With great love comes great grossness.
Couples on Reddit have been sharing the most disgusting things they do together and they're enough to make us consider a life of celibacy.
If you think you and your beau are grim, these guys take things to a whole new level.
"She insists when I clean my ears that I show it to her. The more wax I have on the end of the Q-tip the better she likes it. Then of course she insists on showing me what she gets when she cleans her ears. It is a tad bizarre."
- Xynomite
"One time my SO [significant other] and I had a grossest couple snapchat battle. Us and one other couple tried to top each other. We won by him 'baby bird feeding' me some pie."
"I passed out when I had diarrhoea. My husband came in and wiped my mud butt and helped me get up."
"Scratch our bits and hold our fingers in front of each other's faces. She goes to lick my fingers every time now. I married her."
"He uses my toothbrush sometimes."
"Couples who pop zits together stay together."
"I farted once so badly she nearly threw up. Both of us look at this as a significant accomplishment in our early relationship."
"I once popped a really infected ingrown hair that was right up in my girlfriend's crotch. That was equally unpleasant for both of us."
- kumran
"Sword fights with our pee.

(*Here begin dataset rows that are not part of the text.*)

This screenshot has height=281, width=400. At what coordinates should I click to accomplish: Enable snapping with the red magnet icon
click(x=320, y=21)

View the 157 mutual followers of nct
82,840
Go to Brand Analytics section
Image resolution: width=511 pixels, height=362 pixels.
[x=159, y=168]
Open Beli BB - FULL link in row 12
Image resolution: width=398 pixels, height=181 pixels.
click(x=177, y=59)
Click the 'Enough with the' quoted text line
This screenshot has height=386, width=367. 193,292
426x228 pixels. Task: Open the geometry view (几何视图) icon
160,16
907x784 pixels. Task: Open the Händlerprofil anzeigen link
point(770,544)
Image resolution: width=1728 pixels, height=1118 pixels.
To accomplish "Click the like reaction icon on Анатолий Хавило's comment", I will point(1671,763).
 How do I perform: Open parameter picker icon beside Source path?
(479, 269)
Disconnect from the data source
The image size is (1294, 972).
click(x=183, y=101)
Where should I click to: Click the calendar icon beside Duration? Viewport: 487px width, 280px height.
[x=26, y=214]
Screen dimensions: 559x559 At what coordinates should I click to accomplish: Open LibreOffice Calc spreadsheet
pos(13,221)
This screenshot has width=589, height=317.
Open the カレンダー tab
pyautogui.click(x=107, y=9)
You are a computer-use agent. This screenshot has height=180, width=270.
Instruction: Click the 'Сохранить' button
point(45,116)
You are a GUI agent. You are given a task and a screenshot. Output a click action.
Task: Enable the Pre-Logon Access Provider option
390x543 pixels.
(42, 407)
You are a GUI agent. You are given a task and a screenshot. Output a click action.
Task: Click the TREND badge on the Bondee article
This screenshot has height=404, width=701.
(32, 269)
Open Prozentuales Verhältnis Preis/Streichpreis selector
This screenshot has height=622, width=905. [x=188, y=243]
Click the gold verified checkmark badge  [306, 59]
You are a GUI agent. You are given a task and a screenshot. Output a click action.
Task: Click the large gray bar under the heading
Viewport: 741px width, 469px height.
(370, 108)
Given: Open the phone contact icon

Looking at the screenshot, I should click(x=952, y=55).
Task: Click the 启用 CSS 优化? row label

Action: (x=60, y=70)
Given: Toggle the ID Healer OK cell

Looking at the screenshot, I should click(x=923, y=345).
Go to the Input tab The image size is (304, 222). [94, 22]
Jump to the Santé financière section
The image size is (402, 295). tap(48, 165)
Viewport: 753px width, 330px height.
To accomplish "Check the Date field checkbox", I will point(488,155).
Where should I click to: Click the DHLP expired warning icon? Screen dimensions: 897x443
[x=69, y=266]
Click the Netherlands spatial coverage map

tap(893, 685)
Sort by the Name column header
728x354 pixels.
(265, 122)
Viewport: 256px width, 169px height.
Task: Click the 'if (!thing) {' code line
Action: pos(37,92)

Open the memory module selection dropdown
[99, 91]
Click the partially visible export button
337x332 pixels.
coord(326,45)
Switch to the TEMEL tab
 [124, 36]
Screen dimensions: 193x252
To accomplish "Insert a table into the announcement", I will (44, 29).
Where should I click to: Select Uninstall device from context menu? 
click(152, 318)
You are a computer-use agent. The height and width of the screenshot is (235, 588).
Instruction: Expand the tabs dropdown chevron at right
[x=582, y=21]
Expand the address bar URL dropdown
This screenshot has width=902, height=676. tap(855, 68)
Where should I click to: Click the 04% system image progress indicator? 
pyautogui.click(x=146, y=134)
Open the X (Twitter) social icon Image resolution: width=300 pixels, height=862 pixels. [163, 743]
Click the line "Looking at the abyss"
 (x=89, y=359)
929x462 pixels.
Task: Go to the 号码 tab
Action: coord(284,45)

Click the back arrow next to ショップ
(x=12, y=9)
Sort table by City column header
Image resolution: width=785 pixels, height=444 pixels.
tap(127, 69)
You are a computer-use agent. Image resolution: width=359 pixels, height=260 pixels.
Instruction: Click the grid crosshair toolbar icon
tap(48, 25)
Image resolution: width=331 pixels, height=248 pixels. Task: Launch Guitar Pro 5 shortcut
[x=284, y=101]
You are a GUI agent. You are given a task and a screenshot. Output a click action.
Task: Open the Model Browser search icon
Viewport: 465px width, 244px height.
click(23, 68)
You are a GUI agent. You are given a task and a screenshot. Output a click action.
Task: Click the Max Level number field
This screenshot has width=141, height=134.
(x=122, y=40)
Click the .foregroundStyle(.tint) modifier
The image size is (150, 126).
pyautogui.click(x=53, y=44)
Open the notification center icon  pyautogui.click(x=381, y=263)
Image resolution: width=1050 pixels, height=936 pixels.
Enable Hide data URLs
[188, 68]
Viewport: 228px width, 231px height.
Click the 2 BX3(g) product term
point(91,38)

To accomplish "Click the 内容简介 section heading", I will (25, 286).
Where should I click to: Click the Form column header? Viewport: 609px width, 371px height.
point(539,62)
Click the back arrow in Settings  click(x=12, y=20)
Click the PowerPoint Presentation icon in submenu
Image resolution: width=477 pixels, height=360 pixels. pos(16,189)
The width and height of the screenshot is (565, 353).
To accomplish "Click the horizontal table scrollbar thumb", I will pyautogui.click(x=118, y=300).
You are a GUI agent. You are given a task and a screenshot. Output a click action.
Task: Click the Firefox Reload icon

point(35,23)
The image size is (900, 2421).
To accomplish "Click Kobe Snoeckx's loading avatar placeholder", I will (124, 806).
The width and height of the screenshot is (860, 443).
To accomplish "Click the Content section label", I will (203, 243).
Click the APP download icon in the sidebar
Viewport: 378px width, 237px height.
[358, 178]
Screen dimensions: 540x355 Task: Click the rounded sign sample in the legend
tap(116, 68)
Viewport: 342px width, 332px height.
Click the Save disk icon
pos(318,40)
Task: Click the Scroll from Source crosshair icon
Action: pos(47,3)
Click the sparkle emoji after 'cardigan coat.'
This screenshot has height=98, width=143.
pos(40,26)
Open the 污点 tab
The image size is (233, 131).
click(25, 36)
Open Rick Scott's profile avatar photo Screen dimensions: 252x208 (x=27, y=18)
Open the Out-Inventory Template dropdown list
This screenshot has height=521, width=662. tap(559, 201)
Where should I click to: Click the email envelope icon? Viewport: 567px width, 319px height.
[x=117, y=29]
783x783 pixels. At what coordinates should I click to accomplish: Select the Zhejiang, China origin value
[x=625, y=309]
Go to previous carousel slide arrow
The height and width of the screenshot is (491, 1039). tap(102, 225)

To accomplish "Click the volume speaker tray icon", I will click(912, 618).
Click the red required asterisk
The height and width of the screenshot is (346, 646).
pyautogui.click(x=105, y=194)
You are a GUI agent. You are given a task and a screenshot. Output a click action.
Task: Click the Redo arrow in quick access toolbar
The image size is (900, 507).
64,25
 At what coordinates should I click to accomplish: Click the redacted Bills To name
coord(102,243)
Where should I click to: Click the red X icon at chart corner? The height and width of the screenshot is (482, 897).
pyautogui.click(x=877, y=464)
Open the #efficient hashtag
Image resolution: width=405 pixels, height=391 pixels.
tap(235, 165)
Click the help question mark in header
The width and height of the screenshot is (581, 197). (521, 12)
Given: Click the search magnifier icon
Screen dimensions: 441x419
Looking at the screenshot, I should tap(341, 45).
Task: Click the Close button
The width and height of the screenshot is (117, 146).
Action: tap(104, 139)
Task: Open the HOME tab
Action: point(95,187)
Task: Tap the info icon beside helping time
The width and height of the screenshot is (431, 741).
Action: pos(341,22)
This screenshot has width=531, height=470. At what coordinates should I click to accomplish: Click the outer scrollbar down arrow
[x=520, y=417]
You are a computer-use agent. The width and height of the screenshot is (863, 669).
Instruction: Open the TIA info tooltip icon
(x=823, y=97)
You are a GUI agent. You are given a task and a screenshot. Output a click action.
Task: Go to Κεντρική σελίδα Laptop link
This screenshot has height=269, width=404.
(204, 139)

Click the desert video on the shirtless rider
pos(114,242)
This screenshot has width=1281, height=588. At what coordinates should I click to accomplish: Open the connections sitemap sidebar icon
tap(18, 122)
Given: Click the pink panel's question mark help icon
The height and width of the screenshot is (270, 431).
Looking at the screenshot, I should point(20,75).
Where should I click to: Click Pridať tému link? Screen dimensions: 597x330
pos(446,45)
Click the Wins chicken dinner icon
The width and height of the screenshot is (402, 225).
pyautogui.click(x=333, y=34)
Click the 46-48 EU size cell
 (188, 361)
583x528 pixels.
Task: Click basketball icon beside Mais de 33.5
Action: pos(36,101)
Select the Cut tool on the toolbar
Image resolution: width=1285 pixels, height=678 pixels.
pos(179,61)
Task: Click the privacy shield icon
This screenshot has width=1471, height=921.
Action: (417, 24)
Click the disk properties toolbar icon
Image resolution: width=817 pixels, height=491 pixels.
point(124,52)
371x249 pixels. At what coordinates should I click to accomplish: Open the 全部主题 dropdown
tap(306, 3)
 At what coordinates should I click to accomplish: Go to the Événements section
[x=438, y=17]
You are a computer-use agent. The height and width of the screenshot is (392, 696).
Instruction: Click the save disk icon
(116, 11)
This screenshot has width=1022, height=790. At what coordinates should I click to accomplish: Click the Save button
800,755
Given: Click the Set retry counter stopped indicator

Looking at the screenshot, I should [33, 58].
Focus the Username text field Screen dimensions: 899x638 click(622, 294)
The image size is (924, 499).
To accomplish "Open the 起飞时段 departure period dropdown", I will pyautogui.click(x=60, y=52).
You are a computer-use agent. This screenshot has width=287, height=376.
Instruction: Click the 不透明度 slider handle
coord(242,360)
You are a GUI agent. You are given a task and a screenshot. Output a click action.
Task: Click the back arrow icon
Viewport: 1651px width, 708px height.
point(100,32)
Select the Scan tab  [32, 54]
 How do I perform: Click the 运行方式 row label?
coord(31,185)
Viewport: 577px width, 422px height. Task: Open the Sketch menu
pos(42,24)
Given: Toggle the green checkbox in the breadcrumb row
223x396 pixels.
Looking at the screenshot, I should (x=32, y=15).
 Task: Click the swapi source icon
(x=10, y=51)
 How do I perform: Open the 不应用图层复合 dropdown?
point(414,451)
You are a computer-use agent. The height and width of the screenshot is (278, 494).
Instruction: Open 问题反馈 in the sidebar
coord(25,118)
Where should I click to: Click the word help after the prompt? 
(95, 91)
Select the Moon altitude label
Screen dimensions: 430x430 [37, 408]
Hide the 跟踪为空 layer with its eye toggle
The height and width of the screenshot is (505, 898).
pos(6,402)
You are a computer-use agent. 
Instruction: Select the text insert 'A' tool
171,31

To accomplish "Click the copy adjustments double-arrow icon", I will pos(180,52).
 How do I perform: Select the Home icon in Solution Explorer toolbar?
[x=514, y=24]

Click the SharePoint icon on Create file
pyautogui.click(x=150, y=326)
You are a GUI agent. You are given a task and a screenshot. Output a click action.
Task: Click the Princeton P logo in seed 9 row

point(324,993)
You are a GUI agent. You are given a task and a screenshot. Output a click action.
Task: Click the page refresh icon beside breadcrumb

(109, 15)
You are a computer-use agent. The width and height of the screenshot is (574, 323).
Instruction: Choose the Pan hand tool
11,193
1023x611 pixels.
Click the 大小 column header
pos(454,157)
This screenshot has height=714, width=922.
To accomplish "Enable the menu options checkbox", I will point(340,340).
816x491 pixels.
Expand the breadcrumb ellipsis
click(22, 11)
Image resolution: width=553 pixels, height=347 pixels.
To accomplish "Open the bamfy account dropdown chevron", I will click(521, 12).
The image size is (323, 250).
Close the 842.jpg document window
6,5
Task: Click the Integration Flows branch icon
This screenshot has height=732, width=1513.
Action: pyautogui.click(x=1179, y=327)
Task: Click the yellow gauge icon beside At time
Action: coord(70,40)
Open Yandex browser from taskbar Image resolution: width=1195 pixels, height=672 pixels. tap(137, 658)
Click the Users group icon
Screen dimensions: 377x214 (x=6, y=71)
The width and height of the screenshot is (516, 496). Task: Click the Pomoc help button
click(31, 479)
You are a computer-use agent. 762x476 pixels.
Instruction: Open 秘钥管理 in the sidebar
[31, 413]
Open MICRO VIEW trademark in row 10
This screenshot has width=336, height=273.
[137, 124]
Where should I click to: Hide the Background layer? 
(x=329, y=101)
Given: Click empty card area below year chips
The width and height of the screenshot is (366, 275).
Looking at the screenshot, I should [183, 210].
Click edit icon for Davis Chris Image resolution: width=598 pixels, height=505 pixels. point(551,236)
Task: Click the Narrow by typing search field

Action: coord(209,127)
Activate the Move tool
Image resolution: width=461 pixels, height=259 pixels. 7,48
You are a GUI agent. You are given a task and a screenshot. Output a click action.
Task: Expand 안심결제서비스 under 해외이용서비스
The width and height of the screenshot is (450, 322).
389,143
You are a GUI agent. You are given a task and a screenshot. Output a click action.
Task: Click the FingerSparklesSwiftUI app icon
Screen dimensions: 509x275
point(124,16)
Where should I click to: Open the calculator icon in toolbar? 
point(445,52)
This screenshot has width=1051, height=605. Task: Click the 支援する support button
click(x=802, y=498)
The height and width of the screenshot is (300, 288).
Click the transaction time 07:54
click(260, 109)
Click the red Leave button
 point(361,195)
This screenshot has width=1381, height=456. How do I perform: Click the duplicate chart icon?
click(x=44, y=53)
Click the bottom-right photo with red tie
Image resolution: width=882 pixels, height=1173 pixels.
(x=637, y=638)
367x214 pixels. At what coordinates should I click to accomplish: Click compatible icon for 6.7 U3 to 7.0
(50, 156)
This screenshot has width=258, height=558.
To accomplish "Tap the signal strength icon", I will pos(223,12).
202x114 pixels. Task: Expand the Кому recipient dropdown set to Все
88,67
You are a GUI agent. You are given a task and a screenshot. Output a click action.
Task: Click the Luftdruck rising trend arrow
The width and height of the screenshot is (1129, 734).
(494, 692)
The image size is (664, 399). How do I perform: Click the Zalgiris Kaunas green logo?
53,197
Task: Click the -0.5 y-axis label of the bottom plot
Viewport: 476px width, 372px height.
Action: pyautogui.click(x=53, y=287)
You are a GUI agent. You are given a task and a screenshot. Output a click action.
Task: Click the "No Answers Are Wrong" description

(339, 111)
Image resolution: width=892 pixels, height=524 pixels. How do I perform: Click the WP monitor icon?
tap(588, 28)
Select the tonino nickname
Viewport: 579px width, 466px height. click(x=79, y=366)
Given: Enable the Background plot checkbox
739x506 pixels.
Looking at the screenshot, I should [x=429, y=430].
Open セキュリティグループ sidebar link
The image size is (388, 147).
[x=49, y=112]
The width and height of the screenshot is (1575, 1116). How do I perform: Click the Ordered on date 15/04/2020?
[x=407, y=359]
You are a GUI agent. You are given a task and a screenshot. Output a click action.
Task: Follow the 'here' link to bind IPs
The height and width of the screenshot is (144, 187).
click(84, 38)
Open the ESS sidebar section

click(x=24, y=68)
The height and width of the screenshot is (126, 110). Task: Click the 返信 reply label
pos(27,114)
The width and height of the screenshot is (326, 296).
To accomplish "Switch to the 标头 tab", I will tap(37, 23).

She has developed surprising hip dexterity from our battles."
- XChronic
"We chill in the bathroom together when the other person is taking a shit so we don't have to stop mid-conversation. One time she peed in the shower and I cupped it in my hand and splashed it on her."
- Haxpy
"I check his belly button for lint before he showers. I'm super proud when it's big one. I used to put them in a little box, but now I hold them up and have him blow and make a wish on it. When he makes me wish on it, he always asks if I wished for more lint."
"On two different occasions I've asked if he has a tissue or anything to put my gum in. He asked me to put it in his hand and then throws it in his mouth and chews it. Such a selfless man. Thanks baby."
"He pulls out my ingrown armpit hairs. It's exactly as disgusting as it sounds."
"My boyfriend and I put peanut butter on each other's toes and have the dog lick it off. Way more fun when the recipient isn't expecting it."
"We're heavily involved in the size of our poops. We help inspect each other's poops thoroughly, kneeling down into the toilet, sometimes reaching in to see how deep down it goes and take photos."